■ PROBLEM ■
Your answer should consist of the complete listing, repeated verbatim.

■ INFORMATION GIVEN ■
*-*-*

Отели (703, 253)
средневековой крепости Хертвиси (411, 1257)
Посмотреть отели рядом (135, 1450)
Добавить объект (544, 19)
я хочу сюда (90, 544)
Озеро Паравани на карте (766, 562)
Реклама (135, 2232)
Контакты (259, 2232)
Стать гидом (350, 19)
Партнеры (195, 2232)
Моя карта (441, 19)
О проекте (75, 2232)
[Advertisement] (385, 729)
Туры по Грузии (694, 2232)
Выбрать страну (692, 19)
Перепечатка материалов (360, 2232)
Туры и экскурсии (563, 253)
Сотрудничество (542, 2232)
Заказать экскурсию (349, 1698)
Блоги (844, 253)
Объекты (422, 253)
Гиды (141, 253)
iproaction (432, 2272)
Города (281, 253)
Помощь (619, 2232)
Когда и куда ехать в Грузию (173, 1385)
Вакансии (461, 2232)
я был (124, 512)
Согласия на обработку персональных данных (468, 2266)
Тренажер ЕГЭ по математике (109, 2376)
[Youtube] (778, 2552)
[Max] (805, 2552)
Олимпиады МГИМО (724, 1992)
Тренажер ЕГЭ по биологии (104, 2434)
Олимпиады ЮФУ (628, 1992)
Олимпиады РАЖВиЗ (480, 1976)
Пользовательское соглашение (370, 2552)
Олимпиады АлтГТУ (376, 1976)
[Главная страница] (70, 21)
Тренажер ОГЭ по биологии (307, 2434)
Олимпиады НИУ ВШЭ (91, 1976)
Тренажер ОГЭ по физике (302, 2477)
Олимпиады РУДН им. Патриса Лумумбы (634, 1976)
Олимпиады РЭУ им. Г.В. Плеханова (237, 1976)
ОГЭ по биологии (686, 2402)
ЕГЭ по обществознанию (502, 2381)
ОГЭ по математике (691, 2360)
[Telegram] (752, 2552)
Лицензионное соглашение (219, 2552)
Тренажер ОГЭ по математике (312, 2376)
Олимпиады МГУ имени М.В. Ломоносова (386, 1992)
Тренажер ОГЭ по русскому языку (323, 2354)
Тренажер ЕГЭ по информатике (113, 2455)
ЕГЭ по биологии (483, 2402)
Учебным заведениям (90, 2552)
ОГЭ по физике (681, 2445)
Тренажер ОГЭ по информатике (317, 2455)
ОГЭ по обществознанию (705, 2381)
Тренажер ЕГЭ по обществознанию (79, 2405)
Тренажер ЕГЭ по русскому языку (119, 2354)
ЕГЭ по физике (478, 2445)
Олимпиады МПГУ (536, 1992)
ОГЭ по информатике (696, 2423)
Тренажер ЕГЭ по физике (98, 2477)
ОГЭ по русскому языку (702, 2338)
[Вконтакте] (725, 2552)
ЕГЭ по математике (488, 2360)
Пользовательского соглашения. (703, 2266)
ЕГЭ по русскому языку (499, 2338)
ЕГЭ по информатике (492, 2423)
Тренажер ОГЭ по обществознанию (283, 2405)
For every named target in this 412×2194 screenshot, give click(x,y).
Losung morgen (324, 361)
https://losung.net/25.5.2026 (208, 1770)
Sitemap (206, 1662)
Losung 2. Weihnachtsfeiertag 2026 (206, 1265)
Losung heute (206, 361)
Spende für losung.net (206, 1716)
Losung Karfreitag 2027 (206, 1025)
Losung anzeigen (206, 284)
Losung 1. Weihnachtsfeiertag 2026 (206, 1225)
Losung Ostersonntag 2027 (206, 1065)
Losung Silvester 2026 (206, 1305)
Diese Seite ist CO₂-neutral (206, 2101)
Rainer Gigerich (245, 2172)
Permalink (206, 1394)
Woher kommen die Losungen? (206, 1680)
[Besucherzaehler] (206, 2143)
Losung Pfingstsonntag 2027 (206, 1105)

*-*-*

■ EXERCISE SOLUTION ■
Отели (703, 253)
средневековой крепости Хертвиси (411, 1257)
Посмотреть отели рядом (135, 1450)
Добавить объект (544, 19)
я хочу сюда (90, 544)
Озеро Паравани на карте (766, 562)
Реклама (135, 2232)
Контакты (259, 2232)
Стать гидом (350, 19)
Партнеры (195, 2232)
Моя карта (441, 19)
О проекте (75, 2232)
[Advertisement] (385, 729)
Туры по Грузии (694, 2232)
Выбрать страну (692, 19)
Перепечатка материалов (360, 2232)
Туры и экскурсии (563, 253)
Сотрудничество (542, 2232)
Заказать экскурсию (349, 1698)
Блоги (844, 253)
Объекты (422, 253)
Гиды (141, 253)
iproaction (432, 2272)
Города (281, 253)
Помощь (619, 2232)
Когда и куда ехать в Грузию (173, 1385)
Вакансии (461, 2232)
я был (124, 512)
Согласия на обработку персональных данных (468, 2266)
Тренажер ЕГЭ по математике (109, 2376)
[Youtube] (778, 2552)
[Max] (805, 2552)
Олимпиады МГИМО (724, 1992)
Тренажер ЕГЭ по биологии (104, 2434)
Олимпиады ЮФУ (628, 1992)
Олимпиады РАЖВиЗ (480, 1976)
Пользовательское соглашение (370, 2552)
Олимпиады АлтГТУ (376, 1976)
[Главная страница] (70, 21)
Тренажер ОГЭ по биологии (307, 2434)
Олимпиады НИУ ВШЭ (91, 1976)
Тренажер ОГЭ по физике (302, 2477)
Олимпиады РУДН им. Патриса Лумумбы (634, 1976)
Олимпиады РЭУ им. Г.В. Плеханова (237, 1976)
ОГЭ по биологии (686, 2402)
ЕГЭ по обществознанию (502, 2381)
ОГЭ по математике (691, 2360)
[Telegram] (752, 2552)
Лицензионное соглашение (219, 2552)
Тренажер ОГЭ по математике (312, 2376)
Олимпиады МГУ имени М.В. Ломоносова (386, 1992)
Тренажер ОГЭ по русскому языку (323, 2354)
Тренажер ЕГЭ по информатике (113, 2455)
ЕГЭ по биологии (483, 2402)
Учебным заведениям (90, 2552)
ОГЭ по физике (681, 2445)
Тренажер ОГЭ по информатике (317, 2455)
ОГЭ по обществознанию (705, 2381)
Тренажер ЕГЭ по обществознанию (79, 2405)
Тренажер ЕГЭ по русскому языку (119, 2354)
ЕГЭ по физике (478, 2445)
Олимпиады МПГУ (536, 1992)
ОГЭ по информатике (696, 2423)
Тренажер ЕГЭ по физике (98, 2477)
ОГЭ по русскому языку (702, 2338)
[Вконтакте] (725, 2552)
ЕГЭ по математике (488, 2360)
Пользовательского соглашения. (703, 2266)
ЕГЭ по русскому языку (499, 2338)
ЕГЭ по информатике (492, 2423)
Тренажер ОГЭ по обществознанию (283, 2405)
For every named target in this 412×2194 screenshot, give click(x,y).
Losung morgen (324, 361)
https://losung.net/25.5.2026 (208, 1770)
Sitemap (206, 1662)
Losung 2. Weihnachtsfeiertag 2026 (206, 1265)
Losung heute (206, 361)
Spende für losung.net (206, 1716)
Losung Karfreitag 2027 (206, 1025)
Losung anzeigen (206, 284)
Losung 1. Weihnachtsfeiertag 2026 (206, 1225)
Losung Ostersonntag 2027 (206, 1065)
Losung Silvester 2026 (206, 1305)
Diese Seite ist CO₂-neutral (206, 2101)
Rainer Gigerich (245, 2172)
Permalink (206, 1394)
Woher kommen die Losungen? (206, 1680)
[Besucherzaehler] (206, 2143)
Losung Pfingstsonntag 2027 (206, 1105)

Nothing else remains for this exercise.